Continue to cut red tape so responsible families can get a mortgage. While progress has been made, there are still millions of families with strong enough credit profiles to qualify for a mortgage but who are nonetheless being denied loans by lenders. The Administration will not tolerate a return to shoddy underwriting or unsustainable mortgage lending, but believes there are too many middle-class families with good credit by historical standards who remain shut out in today’s tight market and deserve a chance to buy their own home. HUD and independent agencies like the Federal Housing Finance Agency (FHFA) are working with stakeholders to clarify put-back and indemnification policies and enhance lender understanding of these policies to encourage originators to extend lending to all creditworthy families.
Lay the foundation of a stronger housing finance system for middle class families and economic stability. The President believes it is time to turn the page on the flaws of the past and build a new sustainable housing finance system that will provide a path to secure homeownership for responsible middle class families.
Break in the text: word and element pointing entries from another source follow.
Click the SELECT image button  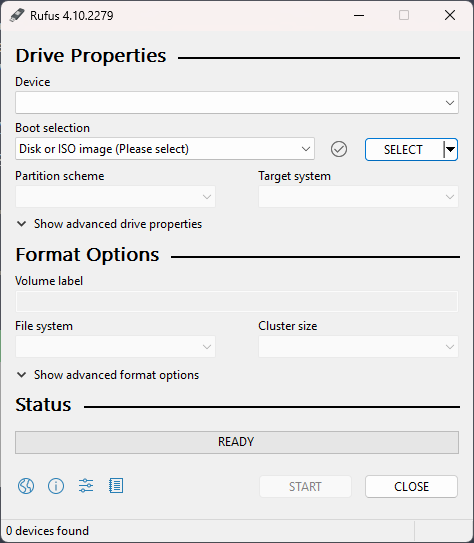click(404, 149)
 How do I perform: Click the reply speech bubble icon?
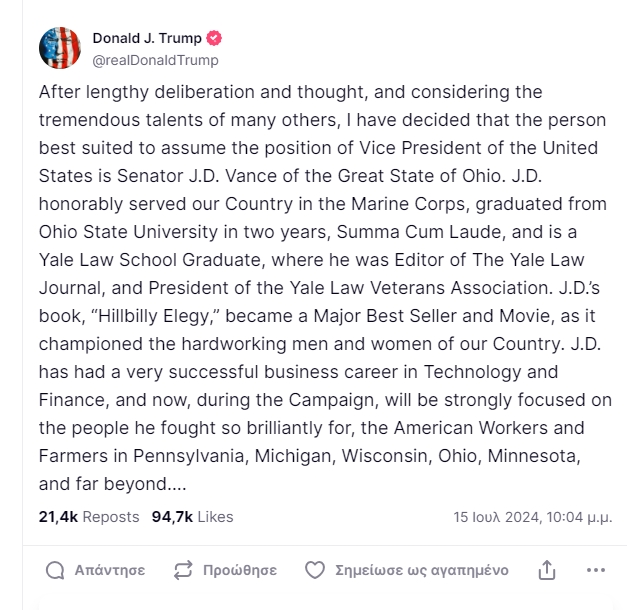[56, 570]
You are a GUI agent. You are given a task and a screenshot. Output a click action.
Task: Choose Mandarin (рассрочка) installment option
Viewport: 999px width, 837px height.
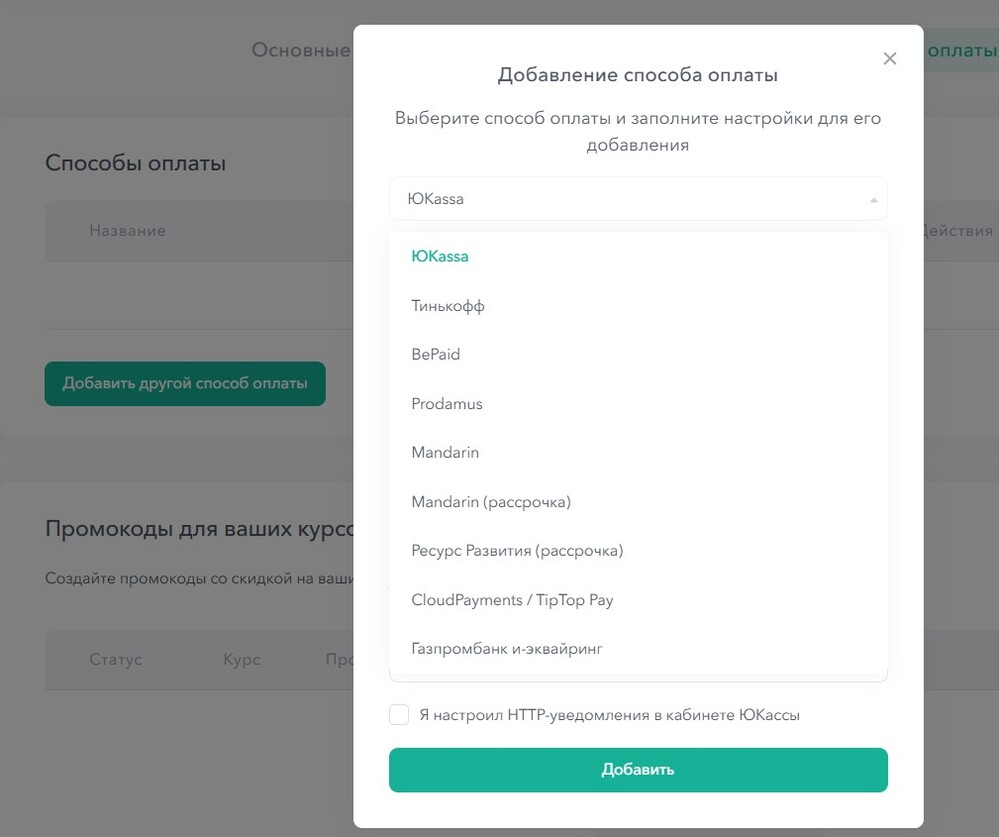click(x=491, y=502)
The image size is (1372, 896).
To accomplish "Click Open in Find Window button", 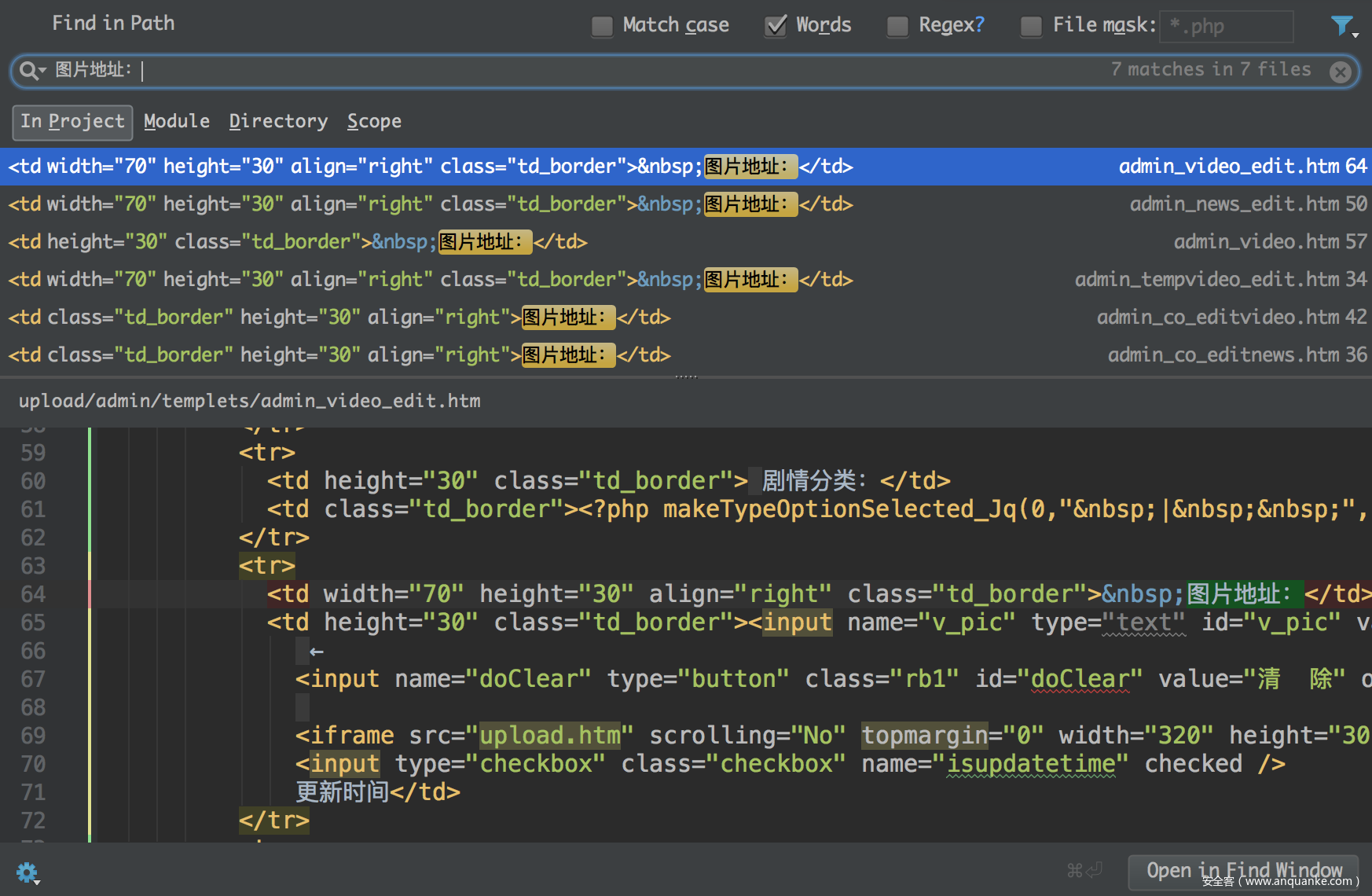I will 1243,870.
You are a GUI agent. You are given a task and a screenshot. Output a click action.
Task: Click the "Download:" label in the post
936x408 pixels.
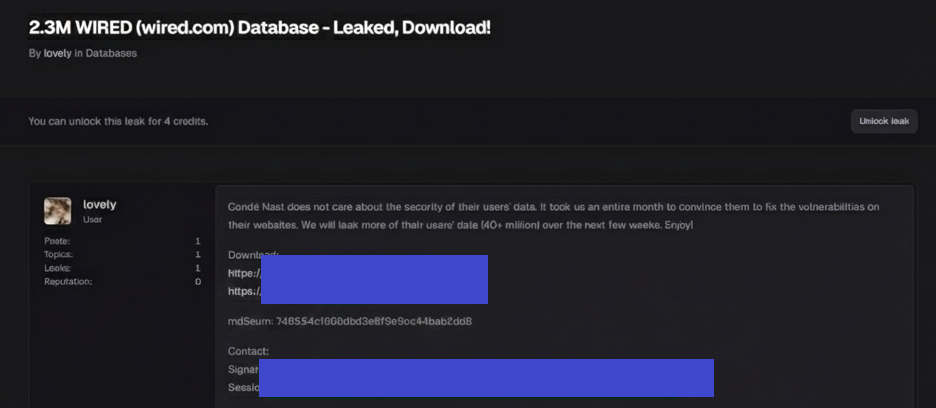click(253, 255)
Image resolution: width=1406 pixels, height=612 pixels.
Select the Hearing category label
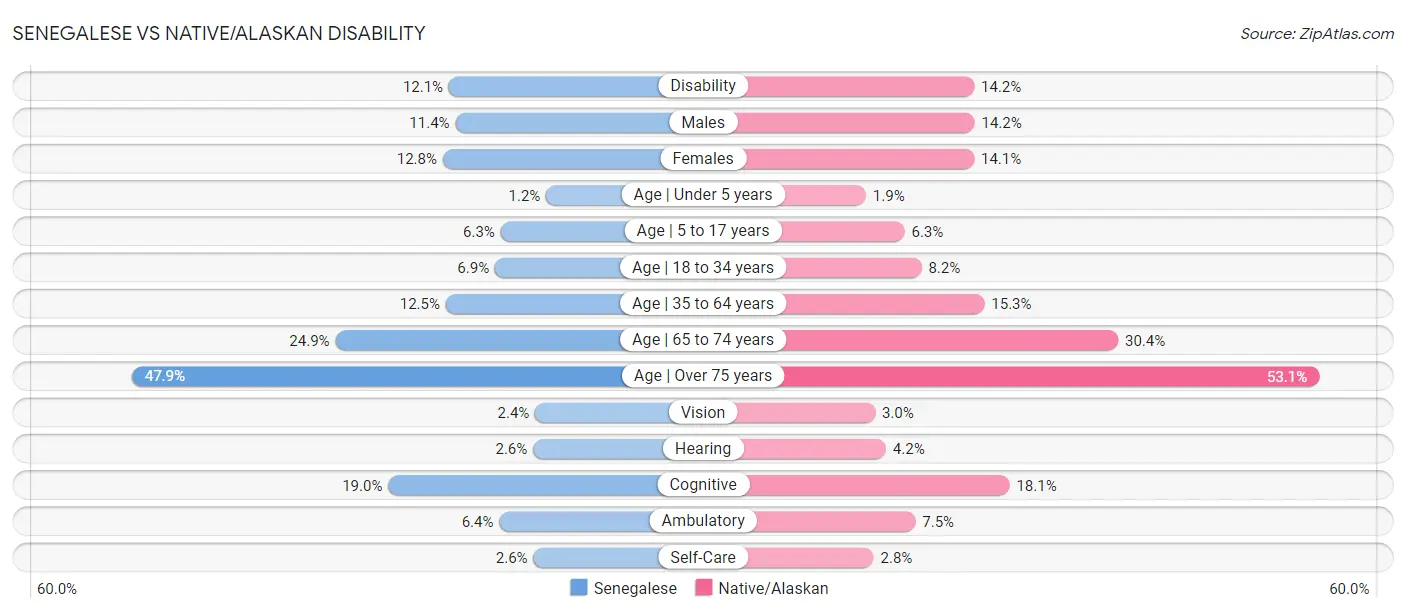pyautogui.click(x=703, y=448)
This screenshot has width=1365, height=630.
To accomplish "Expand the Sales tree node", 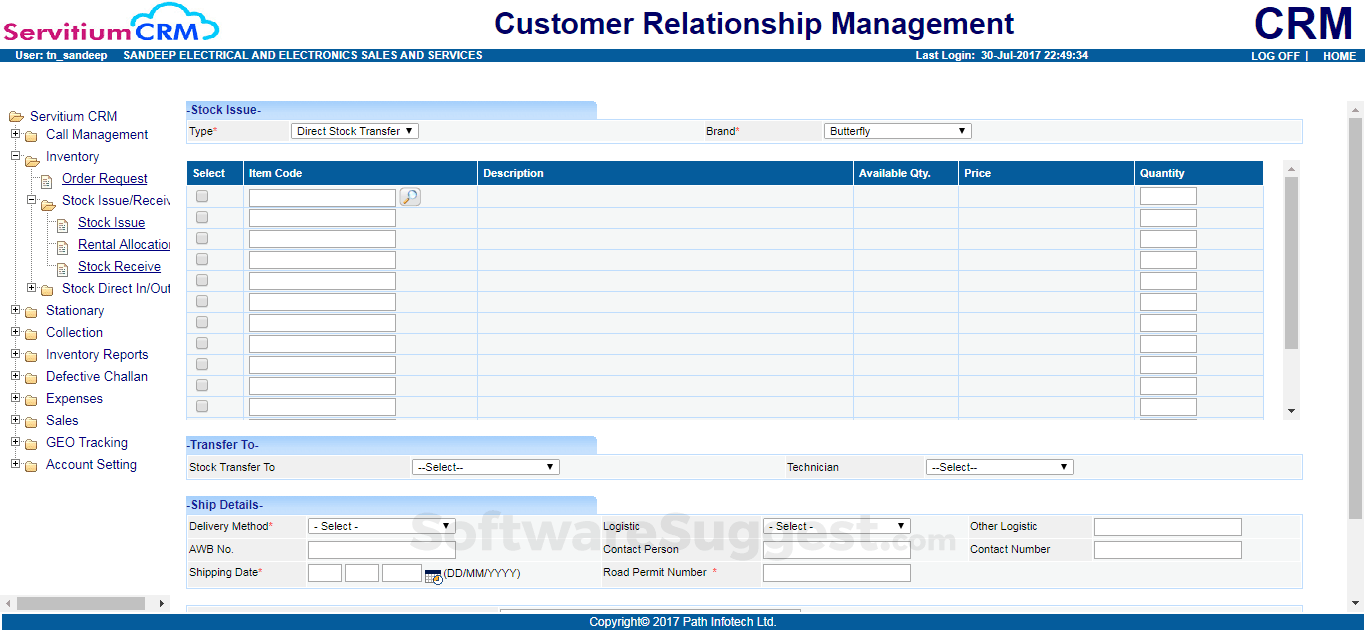I will tap(14, 420).
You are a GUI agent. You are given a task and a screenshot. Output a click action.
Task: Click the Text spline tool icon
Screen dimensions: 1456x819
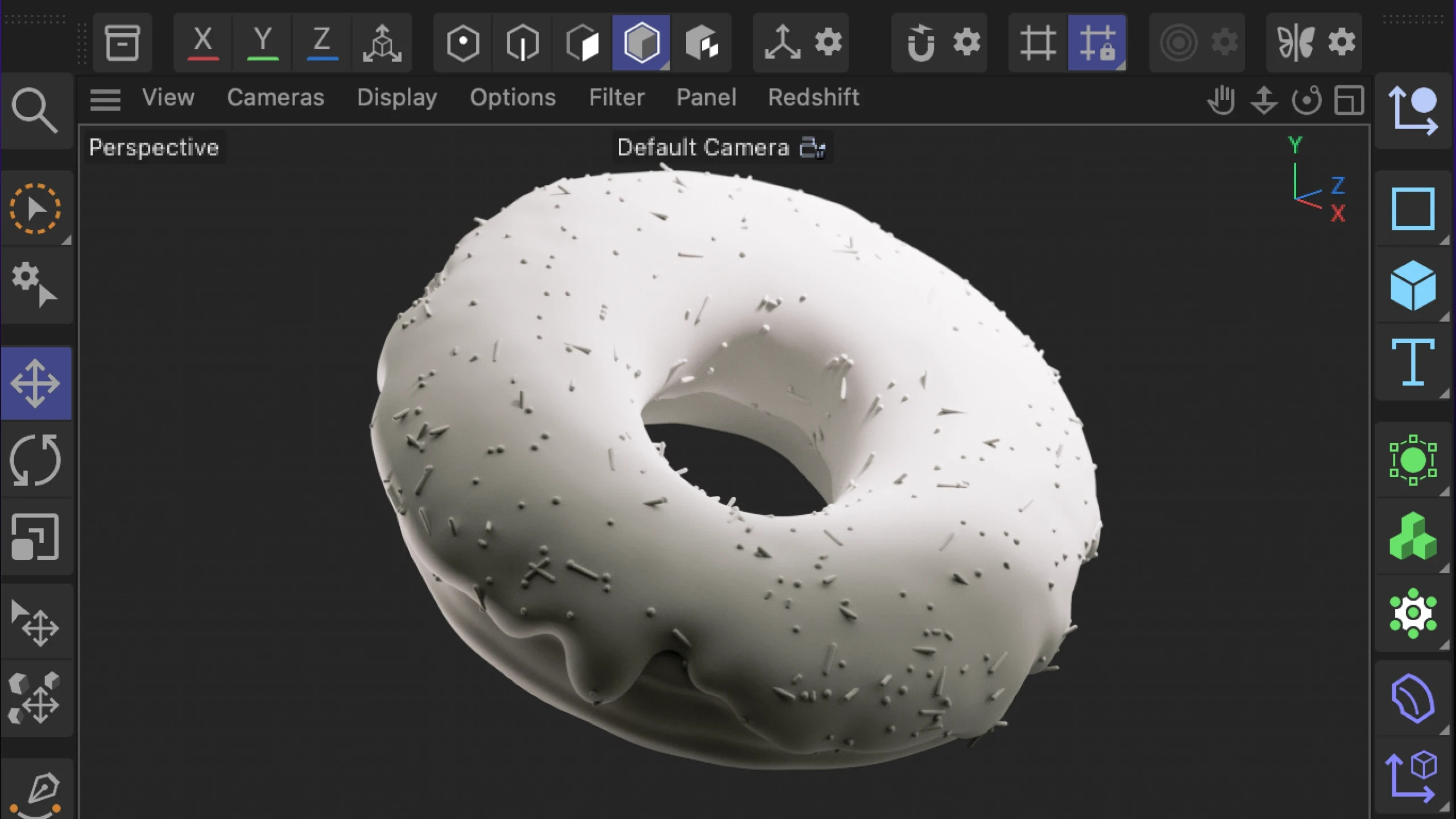click(x=1413, y=362)
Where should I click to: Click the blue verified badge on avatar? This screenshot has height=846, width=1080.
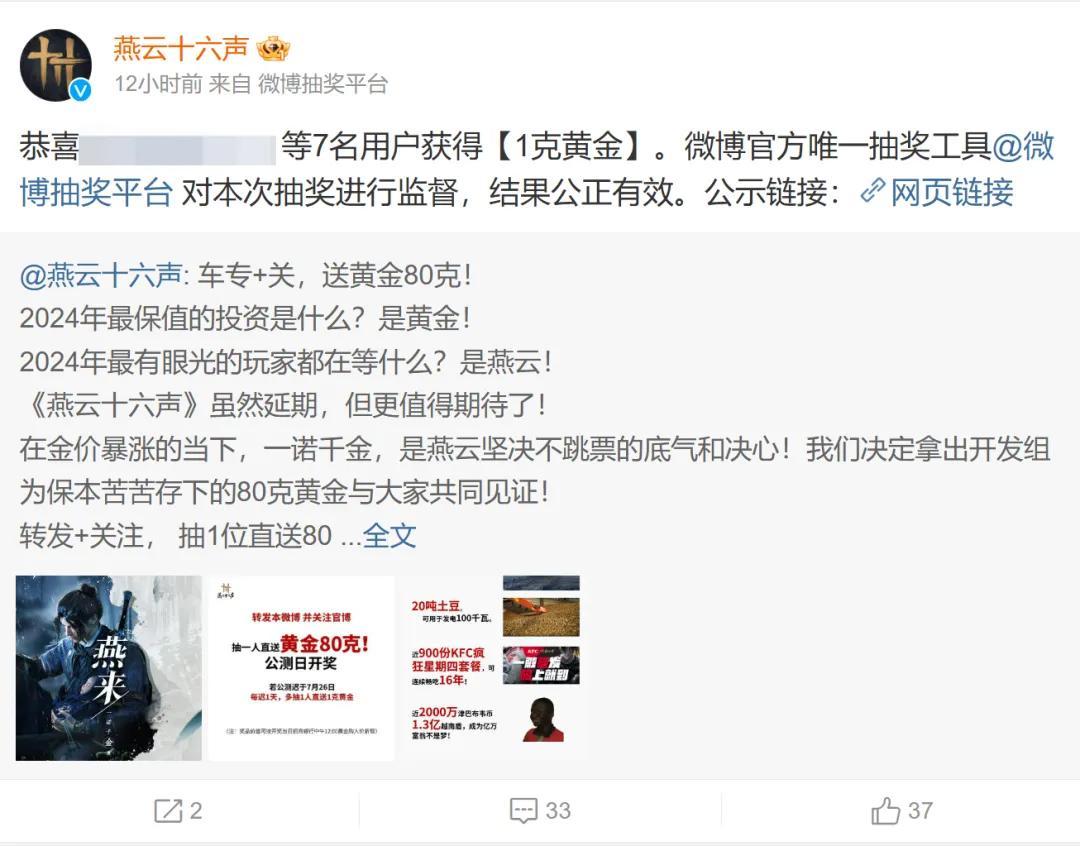click(81, 90)
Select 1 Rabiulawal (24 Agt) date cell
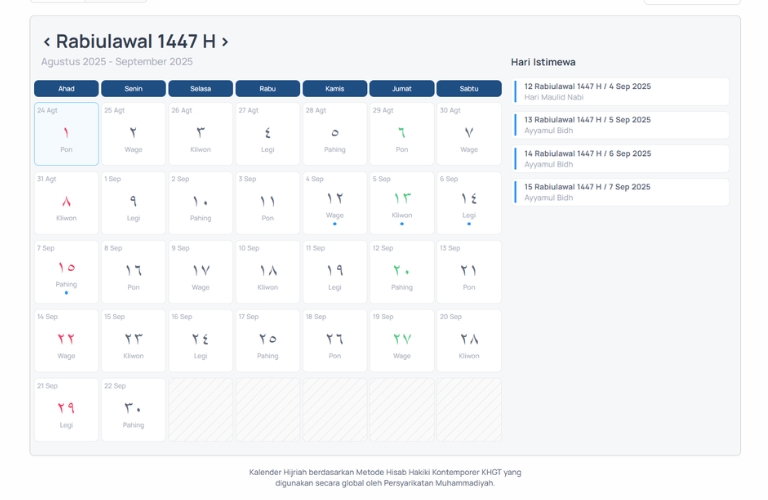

The President continues to support long-term reform centered on several core principles: require more private capital in the system; end the failed Fannie/Freddie duopoly business model in order to improve system stability and better protect taxpayers; ensure broad access for all creditworthy families to sustainable products like the 30-year fixed rate mortgage in good times and bad; and help ensure sustainable rental options are widely available. As in the past, the President stands ready to work with members of Congress in both parties to enact commonsense housing finance legislation based on these core principles.
Strengthen access to affordable rental housing. The President has consistently supported policies to expand access to affordable rental housing for families who are not ready for, or who do not want to own their own home. Important efforts have included pushing for greater funding for affordable housing such as through programs like the Housing Trust and Capital Magnet Funds, protecting the affordable rental housing market during the economic crisis through HUD’s Tax Credit Assistance Program and Treasury’s Credit Exchange Program, and the launch of a Treasury program that partnered with state and local housing finance agencies to enable the development and rehabilitation of 40,000 affordable rental units. Recently, HUD and Treasury successfully rolled-out another partnership to help state and local housing agencies finance affordable rental housing at significantly lower interest rates, starting with the rebuilding of a 1,100 apartment complex after Superstorm Sandy in Queens, NY. More broadly, the Administration will continue its push for expanding support for affordable rental housing, and reducing barriers to housing development that increase housing costs and prevent working families from accessing jobs.